--- THINGS TO DO ---
1. In the finite difference script, on what region is the Laplace equation solved?
2. Please write out the finite difference script from "import numpy as" to "return np.log(np.sqrt((x-0.5)**2+(y-0.5)**2))", replacing "epsilon" with "tol".

╭─ SOURCE

# +----------------------------------------------------+
# |                  Lekce $ - demo 2                  |
# +----------------------------------------------------+
#  FINITE DIFFERENCE METHODS for boundary value problem
#   
#  PROBLEM: to solve Laplace equation with Dirichlet condition
#    solution on <0,1> X <0,1> with some part missing
#    solution using various relax. methods
#  THIS VERSION: test for analytically solvable simple problem
#    solution in global array u[0:N,0:N]
#    Comparison of Jacobi, Gauss-Sidel, SOR

import numpy as np
#import scipy.linalg as linalg
import matplotlib.pyplot as plt

#Logical function, returns True, if (x,y) in Omega = domain of problem
def Omega(x,y):
    epsilon=1e-8  #this value should be smaller than any used grid stepsize
    return (abs(x-0.5)+abs(y-0.5)>0.25+epsilon)

#Boundary condition for test with poit charge
def upoint(x,y):
    return np.log(np.sqrt((x-0.5)**2+(y-0.5)**2))

╰─
╭─ DATA EXTRACT

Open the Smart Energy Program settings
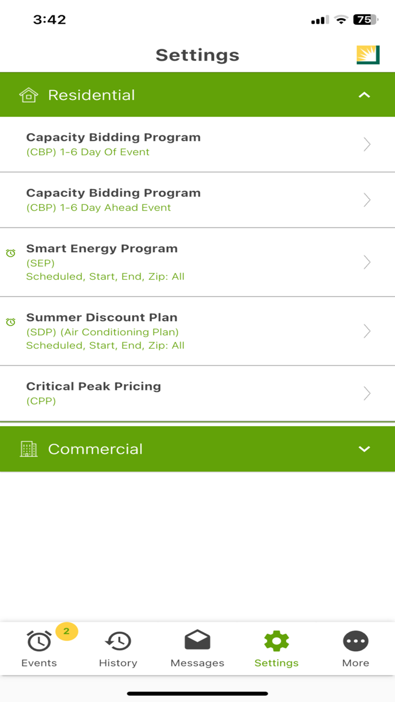Viewport: 395px width, 702px height. click(198, 262)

╰─

--- SOLUTIONS FOR EACH TASK ---
1. On <0,1> X <0,1> with some part missing.

2.
import numpy as np
#import scipy.linalg as linalg
import matplotlib.pyplot as plt

#Logical function, returns True, if (x,y) in Omega = domain of problem
def Omega(x,y):
    tol=1e-8  #this value should be smaller than any used grid stepsize
    return (abs(x-0.5)+abs(y-0.5)>0.25+tol)

#Boundary condition for test with poit charge
def upoint(x,y):
    return np.log(np.sqrt((x-0.5)**2+(y-0.5)**2))